4.3 Encryption and compression
crypt_handler is a triple-DES encryption handler for TCP
streams. We use OpenSSL [8] to provide the DES
implementation. Figure 5 shows how
crypt_handler uses the TESLA flow handler API. Note how simple
the handler is to write: we merely provide alternative implementations
for the write and avail methods, routing data first
through a DES encryption or decryption step (
des3_cfb64_stream, a C++ wrapper we have written for OpenSSL
functionality).
class crypt_handler : public flow_handler {
des3_cfb64_stream in_stream, out_stream;
public:
crypt_handler(init_context& ctxt) : flow_handler(ctxt),
in_stream(des3_cfb64_stream::ENCRYPT),
out_stream(des3_cfb64_stream::DECRYPT)
{}
bool write(data d) {
// encrypt and pass downstream
return downstream[0]->write(out_stream.process(d));
}
bool avail(flow_handler *from, data d) {
// decrypt and pass upstream
return upstream->avail(this, in_stream.process(d));
}
};
Figure 5:
A transparent encryption/decryption handler.
|
Our compression handler is very similar: we merely wrote a wrapper
class (analogous to des3_cfb64_stream) for the freely
available zlib stream compression library.
4.4 Session migration
We have used TESLA to implement transparent support in the Migrate
session-layer mobility service [23]. In transparent mode, Migrate
preserves open network connections across changes of address or
periods of disconnection. Since TCP connections are bound to
precisely one remote endpoint and do not survive periods of
disconnection in general, Migrate must synthesize a logical flow out
of possibly multiple physical connections (a new connection must be
established each time either endpoint moves or reconnects). Further,
since data may be lost upon connection failure, Migrate must
double-buffer in-flight data for possible re-transmission.
This basic functionality is straightforward to provide in TESLA. We
simply create a handler that splices its input flow to an output flow
and conceals any mobility events from the application by automatically
initiating a new output flow using the new endpoint locations. The
handler stores a copy of all outgoing data locally in a ring buffer
and re-transmits any lost bytes after re-establishing connectivity on
a new output flow. Incoming data is trickier: because received data
may not have been read by the application before a mobility event
occurs, Migrate must instantiate a new flow immediately after
movement but continue to supply the buffered data from the previous
flow to the application until it is completely consumed. Only then
will the handler begin delivering data received on the subsequent
flow(s).
Note that because Migrate wishes to conceal mobility when operating in
transparent mode, it is important that the handler be able to override
normal signaling mechanisms. In particular, it must intercept
connection failure messages (the "connection reset" messages
typically experienced during long periods of disconnection) and
prevent them from reaching the application, instead taking appropriate
action to manage and conceal the changes in endpoints. In doing so,
the handler also overrides the getsockname() and
getpeername() calls to return the original endpoints, irrespective
of the current location.
5 Implementation
The TESLA stub consists largely of wrapper functions for
sockets API functions in the C library. When an application creates a
socket, TESLA intercepts the socket library call and sends
a message to the master process, inquiring whether the master has any
handlers registered for the requested domain and type. If not, the
master returns a negative acknowledgement and the application process
simply uses the socket system call to create and return the
request socket.
If, on the other hand, there is a handler registered for the requested
domain and type, the master process instantiates the handler class.
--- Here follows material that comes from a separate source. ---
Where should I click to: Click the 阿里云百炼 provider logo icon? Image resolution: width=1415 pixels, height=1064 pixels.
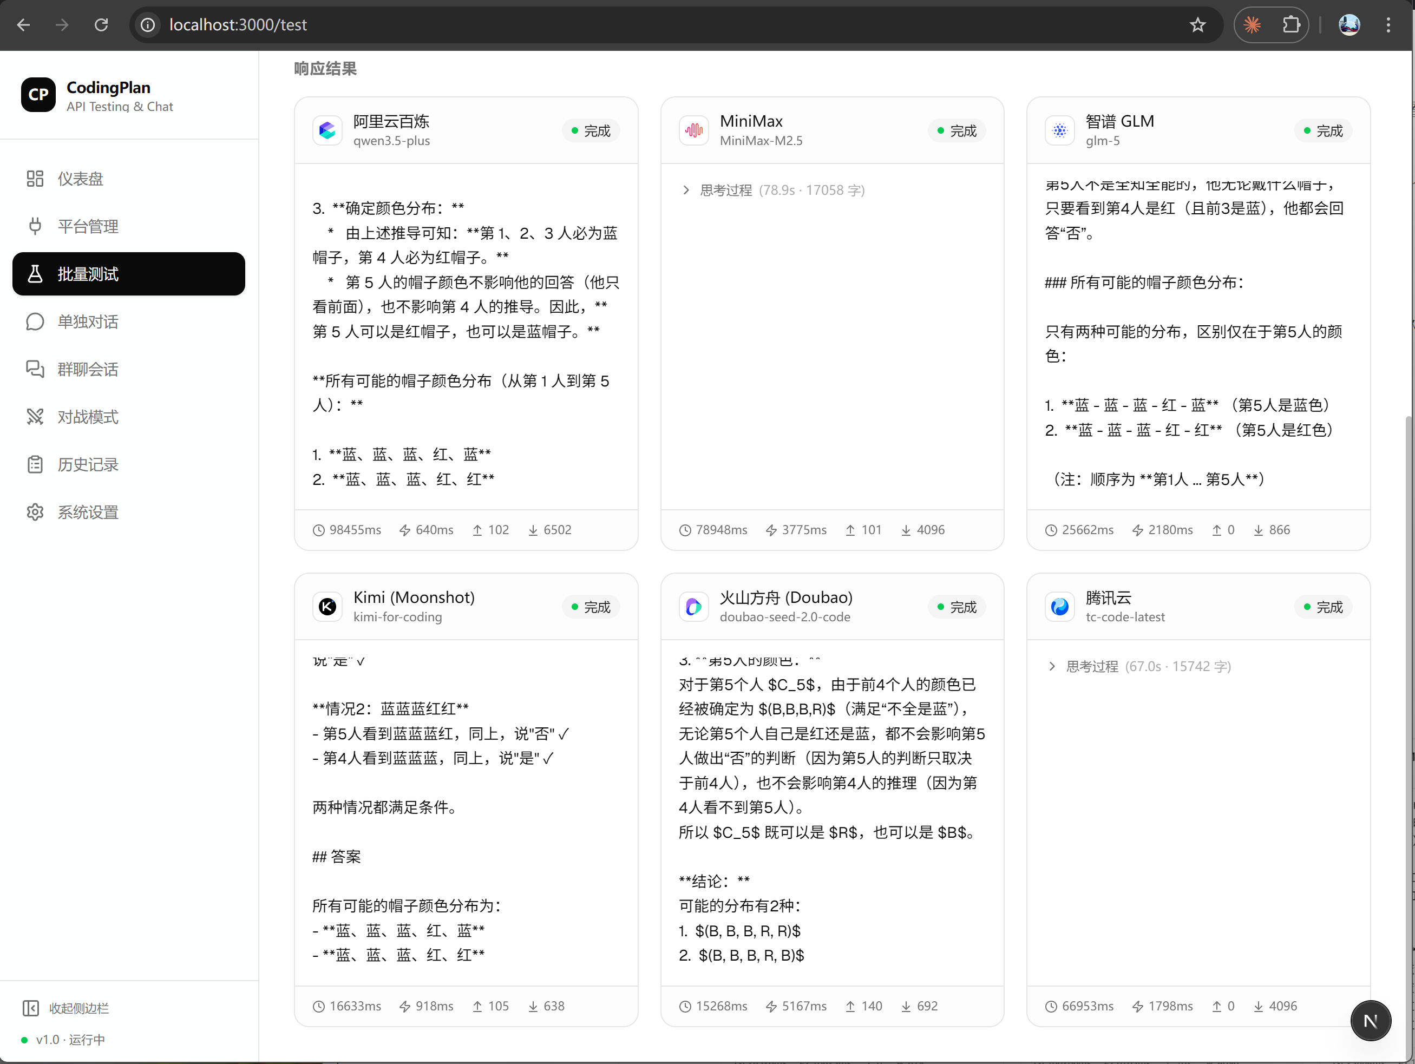click(328, 130)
Once the handler's constructor returns, the master process creates a
pair of connected UNIX-domain sockets, one retained in the master and
the other passed to the application process. The application process
notes the received filehandle (remembering that it is a
TESLA-wrapped filehandle) and returns it as result of the
socket call.
Later, when the application invokes a socket API call, such as
connect or getsockname, on a TESLA-wrapped filehandle, the
wrapper function informs the master process, which invokes the
corresponding method on the handler object for that flow. The master
process returns this result to the stub, which returns the result to
the application.
In general the TESLA stub does not need to specially handle reads,
writes, or multiplexing on wrapped sockets. The master process and
application process share a socket for each application-level flow, so
to handle a read, write, or select, whether
blocking or non-blocking, the application process merely uses the
corresponding unwrapped C library call. Even if the operation blocks,
the master process can continue handling I/O while the application
process waits.
Implementing fork, dup, and dup2 is quite
simple. Having a single flow available to more than one application
process, or as more than one filehandle, presents no problem:
application processes can use each copy of the filehandle as usual.
Once all copies of the filehandle are shut down, the master process
can simply detect via a signal that the filehandle has closed and
invokes the handler's close method.
5.1 top_handler and bottom_handler
We have described at length the interface between handlers, but we
have not yet discussed how precisely handlers receives data and events
from the application. We have stated that every handler has an
upstream flow which invokes its methods such as connect,
write, etc.; the upstream flow of the top-most handler
for each flow (e.g., the encryption handler in Figure 2)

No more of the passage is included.